According to Nardi and O’Day’s approach, the conversation should begin with considering the right social platform(s) to support your’s company’s values and goals.
Don’t Join to Join
A common business best practice is to be proactive versus reactive. The newness of social media coupled with the swift pace of platform creation and adoption can force a reactive approach. We’ve all seen the doomsday articles, if you’re not already on Facebook you’re screwed. The fact is everyone is still figuring this out so don’t just jump on board to keep up. Presence on a social site does not ensure success. In fact, a poor social media presence can do more harm than good.
Those responsible for navigating new social media waters need to be proactive by first asking the necessary questions to flesh out a purposeful plan. Key considerations include:
How do site users communicate (e.g., text, image, video, etc.)? Does generating content in these forms serve the needs of your company and your customers?
Understanding the way information is shared will help weed out which platforms work best for the types of content you aim to share. For example, I attended a social media conference session that discussed the visual power of Pinterest. The speaker specifically called out how dog breeders are getting major traction on Pinterest as opposed to more traditional social media sites. Combining impact photo with caption search capabilities and general sharing culture drives increased exposure and sales.
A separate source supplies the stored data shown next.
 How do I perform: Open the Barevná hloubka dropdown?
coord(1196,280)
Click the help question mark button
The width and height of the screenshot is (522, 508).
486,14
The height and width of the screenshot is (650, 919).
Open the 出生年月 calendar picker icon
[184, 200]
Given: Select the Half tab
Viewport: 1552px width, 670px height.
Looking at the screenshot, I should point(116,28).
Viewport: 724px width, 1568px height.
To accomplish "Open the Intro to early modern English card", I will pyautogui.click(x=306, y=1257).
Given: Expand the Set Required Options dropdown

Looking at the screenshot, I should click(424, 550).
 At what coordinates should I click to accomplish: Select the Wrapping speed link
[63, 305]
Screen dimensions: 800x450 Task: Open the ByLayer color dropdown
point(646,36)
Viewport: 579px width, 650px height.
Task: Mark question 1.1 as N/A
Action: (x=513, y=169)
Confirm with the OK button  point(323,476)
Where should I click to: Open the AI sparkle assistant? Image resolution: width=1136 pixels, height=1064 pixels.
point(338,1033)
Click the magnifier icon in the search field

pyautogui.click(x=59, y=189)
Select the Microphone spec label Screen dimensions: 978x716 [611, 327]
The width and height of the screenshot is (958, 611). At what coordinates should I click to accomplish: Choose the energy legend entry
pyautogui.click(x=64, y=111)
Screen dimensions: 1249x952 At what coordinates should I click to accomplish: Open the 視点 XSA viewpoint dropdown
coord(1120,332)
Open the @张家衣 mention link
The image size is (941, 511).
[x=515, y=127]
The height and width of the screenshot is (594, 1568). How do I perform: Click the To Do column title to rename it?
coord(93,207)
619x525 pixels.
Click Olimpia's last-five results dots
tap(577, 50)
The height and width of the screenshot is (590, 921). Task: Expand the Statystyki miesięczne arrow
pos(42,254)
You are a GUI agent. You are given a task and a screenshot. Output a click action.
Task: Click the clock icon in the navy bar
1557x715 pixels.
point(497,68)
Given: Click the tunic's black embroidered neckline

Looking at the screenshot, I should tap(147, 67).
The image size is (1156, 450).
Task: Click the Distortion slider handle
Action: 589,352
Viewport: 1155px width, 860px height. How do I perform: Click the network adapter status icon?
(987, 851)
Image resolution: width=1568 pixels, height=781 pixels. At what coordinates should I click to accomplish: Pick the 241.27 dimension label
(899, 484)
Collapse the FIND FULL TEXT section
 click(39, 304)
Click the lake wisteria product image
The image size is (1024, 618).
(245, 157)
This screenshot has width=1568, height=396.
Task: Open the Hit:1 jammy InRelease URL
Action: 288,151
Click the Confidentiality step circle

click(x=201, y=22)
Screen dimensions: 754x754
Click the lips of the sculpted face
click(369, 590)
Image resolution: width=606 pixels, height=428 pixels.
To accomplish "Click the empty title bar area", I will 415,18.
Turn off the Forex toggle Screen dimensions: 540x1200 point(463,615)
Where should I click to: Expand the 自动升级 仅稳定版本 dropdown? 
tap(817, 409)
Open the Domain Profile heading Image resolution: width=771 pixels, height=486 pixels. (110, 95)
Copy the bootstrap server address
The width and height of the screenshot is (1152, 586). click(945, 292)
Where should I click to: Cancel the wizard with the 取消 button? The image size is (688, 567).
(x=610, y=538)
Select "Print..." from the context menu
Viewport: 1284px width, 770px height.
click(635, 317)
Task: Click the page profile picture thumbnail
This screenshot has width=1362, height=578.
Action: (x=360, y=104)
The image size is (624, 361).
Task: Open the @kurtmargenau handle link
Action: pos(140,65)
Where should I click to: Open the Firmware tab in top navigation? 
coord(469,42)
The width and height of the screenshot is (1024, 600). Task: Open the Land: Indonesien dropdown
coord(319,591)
With these differentiations in mind, remember that content should shift accordingly. See the picture above for a fun reference as to how different platforms approach the same topic. Also understand that these are not the channels for standard advertising. Avoid solely spotlighting your products and services. Generate fresh, engaging content that touches upon larger company and customer interests.
Who is on this site? Is the company’s primary audience here or can we leverage site presence to attract a new audience? How do community members interact with other members of the community, specifically businesses? How will we address associate interaction with the site?
Community is just as important as content. You have to know who occupies the site to best deliver relevant messages. Also consider how the community dynamic may impact ability to accomplish your goals. For example, Facebook and Twitter may provide the greatest exposure but this does not always equal ultimate customer engagement.
Who is going to create content and maintain site presence? How many hours will be devoted on a daily or weekly basis? Will the company require software to maintain multiple social accounts?
Social media is celebrated as a free opportunity to reach customers; however, an effective social media presence requires devoting significant time and resources. And you need to be flexible because these requirements may fluctuate according to the flow on the site. I think we’ve all seen crisis control scenarios explode on social media sites. If you haven’t, I’d recommend reviewing Applebee’s social slip up for a quick tutorial on what not to do.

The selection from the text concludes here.